Dans un élan masochiste, j’ai envie d’aller au bout de la question.

Camille Robert est tout sourire, alors que je la joins en visioconférence. La doctorante en histoire a publié l’essai Toutes les femmes sont d’abord ménagères – Histoire d’un combat féministe pour la reconnaissance du travail ménager (Éditions Somme toute). L’enjeu, elle l’a fouillé de fond en comble.

Une part de son malaise est née le jour où elle a vu des féministes se recommander « leurs » femmes de ménage, sur Facebook.

« Il y a quelque chose qui ne va pas si, du haut de nos diplômes et de nos privilèges, on juge que notre temps est assez important pour embaucher une femme généralement moins privilégiée que nous, question qu’elle exécute ce qu’on n’a pas envie de faire. »

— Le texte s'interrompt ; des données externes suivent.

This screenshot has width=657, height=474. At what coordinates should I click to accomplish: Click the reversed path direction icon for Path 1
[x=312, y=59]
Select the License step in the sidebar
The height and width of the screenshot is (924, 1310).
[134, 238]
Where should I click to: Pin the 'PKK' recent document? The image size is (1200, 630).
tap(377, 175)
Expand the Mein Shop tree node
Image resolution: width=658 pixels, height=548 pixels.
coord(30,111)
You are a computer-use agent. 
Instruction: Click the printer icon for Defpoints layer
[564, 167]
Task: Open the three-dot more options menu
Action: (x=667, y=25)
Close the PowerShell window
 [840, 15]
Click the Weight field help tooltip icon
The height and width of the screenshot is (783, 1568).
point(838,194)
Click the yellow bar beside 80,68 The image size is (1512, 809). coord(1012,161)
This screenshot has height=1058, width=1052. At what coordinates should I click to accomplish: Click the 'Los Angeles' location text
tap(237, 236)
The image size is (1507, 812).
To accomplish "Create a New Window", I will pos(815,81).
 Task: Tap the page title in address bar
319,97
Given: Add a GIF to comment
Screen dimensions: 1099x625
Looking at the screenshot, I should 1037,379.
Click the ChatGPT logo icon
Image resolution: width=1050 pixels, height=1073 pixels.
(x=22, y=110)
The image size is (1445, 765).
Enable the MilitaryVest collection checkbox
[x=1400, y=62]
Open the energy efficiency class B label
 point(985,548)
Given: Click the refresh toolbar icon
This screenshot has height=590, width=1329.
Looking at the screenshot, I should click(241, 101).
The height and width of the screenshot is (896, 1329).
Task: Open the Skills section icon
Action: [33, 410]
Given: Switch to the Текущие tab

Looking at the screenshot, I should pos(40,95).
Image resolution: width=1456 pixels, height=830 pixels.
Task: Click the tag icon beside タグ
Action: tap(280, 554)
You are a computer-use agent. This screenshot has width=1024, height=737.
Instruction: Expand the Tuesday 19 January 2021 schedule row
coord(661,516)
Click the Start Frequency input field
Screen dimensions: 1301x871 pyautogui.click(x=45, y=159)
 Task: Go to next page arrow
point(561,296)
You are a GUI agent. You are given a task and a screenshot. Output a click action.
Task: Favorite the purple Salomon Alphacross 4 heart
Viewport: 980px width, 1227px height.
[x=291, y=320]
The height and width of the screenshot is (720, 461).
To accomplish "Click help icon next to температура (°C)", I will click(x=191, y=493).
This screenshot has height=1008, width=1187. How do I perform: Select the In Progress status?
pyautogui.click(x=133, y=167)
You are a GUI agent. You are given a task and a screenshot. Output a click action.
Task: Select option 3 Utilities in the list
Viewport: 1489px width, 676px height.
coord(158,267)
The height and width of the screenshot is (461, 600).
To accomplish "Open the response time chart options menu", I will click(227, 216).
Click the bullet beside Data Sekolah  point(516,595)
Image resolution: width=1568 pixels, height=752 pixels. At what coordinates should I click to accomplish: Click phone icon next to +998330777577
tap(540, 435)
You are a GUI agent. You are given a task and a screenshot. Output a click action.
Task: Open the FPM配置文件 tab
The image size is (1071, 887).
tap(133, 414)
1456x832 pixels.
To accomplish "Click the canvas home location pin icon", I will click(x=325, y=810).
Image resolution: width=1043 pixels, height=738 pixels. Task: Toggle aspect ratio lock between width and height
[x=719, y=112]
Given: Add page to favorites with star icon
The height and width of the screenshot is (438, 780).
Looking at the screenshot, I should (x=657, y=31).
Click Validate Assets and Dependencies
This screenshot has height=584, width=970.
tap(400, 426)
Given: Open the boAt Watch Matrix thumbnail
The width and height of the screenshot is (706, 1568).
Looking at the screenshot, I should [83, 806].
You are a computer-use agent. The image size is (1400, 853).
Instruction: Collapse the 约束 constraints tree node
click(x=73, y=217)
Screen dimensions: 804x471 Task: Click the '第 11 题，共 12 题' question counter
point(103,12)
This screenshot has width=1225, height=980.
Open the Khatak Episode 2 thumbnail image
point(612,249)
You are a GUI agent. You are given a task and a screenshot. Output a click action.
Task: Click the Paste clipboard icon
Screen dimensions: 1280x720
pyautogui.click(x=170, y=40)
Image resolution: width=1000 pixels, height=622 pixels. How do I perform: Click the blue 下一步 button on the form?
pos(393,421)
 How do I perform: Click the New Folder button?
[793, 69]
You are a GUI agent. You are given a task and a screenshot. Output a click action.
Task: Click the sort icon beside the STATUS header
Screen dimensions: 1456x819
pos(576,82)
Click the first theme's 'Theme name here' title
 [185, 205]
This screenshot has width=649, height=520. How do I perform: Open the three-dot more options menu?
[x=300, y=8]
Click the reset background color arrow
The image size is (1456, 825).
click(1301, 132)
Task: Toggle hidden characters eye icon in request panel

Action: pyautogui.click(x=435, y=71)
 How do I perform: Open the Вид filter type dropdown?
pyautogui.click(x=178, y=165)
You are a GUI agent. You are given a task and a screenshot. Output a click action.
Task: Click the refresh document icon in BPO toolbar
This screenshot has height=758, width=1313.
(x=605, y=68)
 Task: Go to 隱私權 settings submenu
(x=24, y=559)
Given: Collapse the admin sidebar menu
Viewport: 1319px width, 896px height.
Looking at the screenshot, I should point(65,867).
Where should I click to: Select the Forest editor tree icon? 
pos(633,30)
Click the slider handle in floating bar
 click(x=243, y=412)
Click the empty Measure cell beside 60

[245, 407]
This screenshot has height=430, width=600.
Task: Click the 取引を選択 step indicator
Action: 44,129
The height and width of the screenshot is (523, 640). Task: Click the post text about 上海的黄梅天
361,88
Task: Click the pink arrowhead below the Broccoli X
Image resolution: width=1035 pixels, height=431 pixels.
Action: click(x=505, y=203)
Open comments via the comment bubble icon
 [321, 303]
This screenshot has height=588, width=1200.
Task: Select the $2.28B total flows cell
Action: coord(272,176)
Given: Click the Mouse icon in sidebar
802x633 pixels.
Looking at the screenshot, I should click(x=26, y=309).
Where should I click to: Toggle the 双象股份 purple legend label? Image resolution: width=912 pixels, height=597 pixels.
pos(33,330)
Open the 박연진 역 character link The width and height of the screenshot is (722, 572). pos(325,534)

— Camille Robert, doctorante en histoire et autrice de Toutes les femmes sont d’abord ménagères

Attention, l’historienne ne veut surtout pas diminuer le travail domestique – elle le sait essentiel ; or, elle réfléchit aux rapports qui le sous-tendent. « Pourquoi les femmes qui font de l’entretien ménager sont-elles souvent racisées et migrantes ? Pourquoi n’ont-elles pas de diplôme d’études supérieures [du moins valide au Québec] ? Surtout, pourquoi accepte-t-on de payer un homme à tout faire 50 $ l’heure quand on a besoin d’un coup de main manuel, alors qu’on paie une femme de ménage environ 20 $ l’heure ? »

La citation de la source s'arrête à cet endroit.